Try it:
Each record below must be written out exactly as given.

Data to examine:

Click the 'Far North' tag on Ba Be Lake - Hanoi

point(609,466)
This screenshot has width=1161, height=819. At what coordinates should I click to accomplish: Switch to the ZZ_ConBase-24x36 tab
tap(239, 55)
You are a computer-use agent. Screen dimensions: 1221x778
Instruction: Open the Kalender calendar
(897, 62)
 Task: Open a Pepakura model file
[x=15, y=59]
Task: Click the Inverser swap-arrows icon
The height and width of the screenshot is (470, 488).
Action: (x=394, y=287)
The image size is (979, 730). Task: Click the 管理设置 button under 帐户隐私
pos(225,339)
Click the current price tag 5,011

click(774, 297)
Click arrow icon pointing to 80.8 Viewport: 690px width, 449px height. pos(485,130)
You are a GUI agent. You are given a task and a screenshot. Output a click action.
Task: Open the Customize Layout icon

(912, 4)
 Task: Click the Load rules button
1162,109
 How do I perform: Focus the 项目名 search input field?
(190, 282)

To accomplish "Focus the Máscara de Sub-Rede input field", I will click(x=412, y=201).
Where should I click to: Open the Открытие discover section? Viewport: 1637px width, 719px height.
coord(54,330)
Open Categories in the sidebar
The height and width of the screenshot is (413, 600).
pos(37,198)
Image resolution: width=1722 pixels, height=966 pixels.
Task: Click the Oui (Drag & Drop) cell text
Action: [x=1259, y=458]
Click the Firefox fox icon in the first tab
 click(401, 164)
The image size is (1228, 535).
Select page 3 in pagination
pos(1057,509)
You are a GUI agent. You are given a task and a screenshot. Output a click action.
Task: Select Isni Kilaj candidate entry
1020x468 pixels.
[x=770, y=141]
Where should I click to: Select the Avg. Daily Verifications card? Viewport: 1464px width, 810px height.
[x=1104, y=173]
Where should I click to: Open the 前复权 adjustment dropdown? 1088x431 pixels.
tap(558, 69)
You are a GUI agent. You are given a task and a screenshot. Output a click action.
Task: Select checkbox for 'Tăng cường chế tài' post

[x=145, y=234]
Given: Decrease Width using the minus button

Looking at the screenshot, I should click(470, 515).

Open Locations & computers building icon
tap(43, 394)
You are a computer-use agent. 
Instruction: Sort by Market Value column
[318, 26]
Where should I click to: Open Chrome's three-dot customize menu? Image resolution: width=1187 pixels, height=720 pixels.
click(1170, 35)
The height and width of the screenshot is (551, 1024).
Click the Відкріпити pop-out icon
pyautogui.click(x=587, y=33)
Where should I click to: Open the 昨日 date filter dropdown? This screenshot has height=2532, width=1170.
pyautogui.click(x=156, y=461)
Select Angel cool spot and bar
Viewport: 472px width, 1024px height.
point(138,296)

Your solution:
Click the 'Far North' tag on Ba Be Lake - Hanoi

point(609,466)
This screenshot has width=1161, height=819. At what coordinates should I click to accomplish: Switch to the ZZ_ConBase-24x36 tab
tap(239, 55)
You are a computer-use agent. Screen dimensions: 1221x778
Instruction: Open the Kalender calendar
(897, 62)
 Task: Open a Pepakura model file
[x=15, y=59]
Task: Click the Inverser swap-arrows icon
The height and width of the screenshot is (470, 488).
Action: (x=394, y=287)
The image size is (979, 730). Task: Click the 管理设置 button under 帐户隐私
pos(225,339)
Click the current price tag 5,011

click(774, 297)
Click arrow icon pointing to 80.8 Viewport: 690px width, 449px height. pos(485,130)
You are a GUI agent. You are given a task and a screenshot. Output a click action.
Task: Open the Customize Layout icon

(912, 4)
 Task: Click the Load rules button
1162,109
 How do I perform: Focus the 项目名 search input field?
(190, 282)

To accomplish "Focus the Máscara de Sub-Rede input field", I will click(x=412, y=201).
Where should I click to: Open the Открытие discover section? Viewport: 1637px width, 719px height.
coord(54,330)
Open Categories in the sidebar
The height and width of the screenshot is (413, 600).
pos(37,198)
Image resolution: width=1722 pixels, height=966 pixels.
Task: Click the Oui (Drag & Drop) cell text
Action: [x=1259, y=458]
Click the Firefox fox icon in the first tab
 click(401, 164)
The image size is (1228, 535).
Select page 3 in pagination
pos(1057,509)
You are a GUI agent. You are given a task and a screenshot. Output a click action.
Task: Select Isni Kilaj candidate entry
1020x468 pixels.
[x=770, y=141]
Where should I click to: Select the Avg. Daily Verifications card? Viewport: 1464px width, 810px height.
[x=1104, y=173]
Where should I click to: Open the 前复权 adjustment dropdown? 1088x431 pixels.
tap(558, 69)
You are a GUI agent. You are given a task and a screenshot. Output a click action.
Task: Select checkbox for 'Tăng cường chế tài' post

[x=145, y=234]
Given: Decrease Width using the minus button

Looking at the screenshot, I should click(470, 515).

Open Locations & computers building icon
tap(43, 394)
You are a computer-use agent. 
Instruction: Sort by Market Value column
[318, 26]
Where should I click to: Open Chrome's three-dot customize menu? Image resolution: width=1187 pixels, height=720 pixels.
click(1170, 35)
The height and width of the screenshot is (551, 1024).
Click the Відкріпити pop-out icon
pyautogui.click(x=587, y=33)
Where should I click to: Open the 昨日 date filter dropdown? This screenshot has height=2532, width=1170.
pyautogui.click(x=156, y=461)
Select Angel cool spot and bar
Viewport: 472px width, 1024px height.
point(138,296)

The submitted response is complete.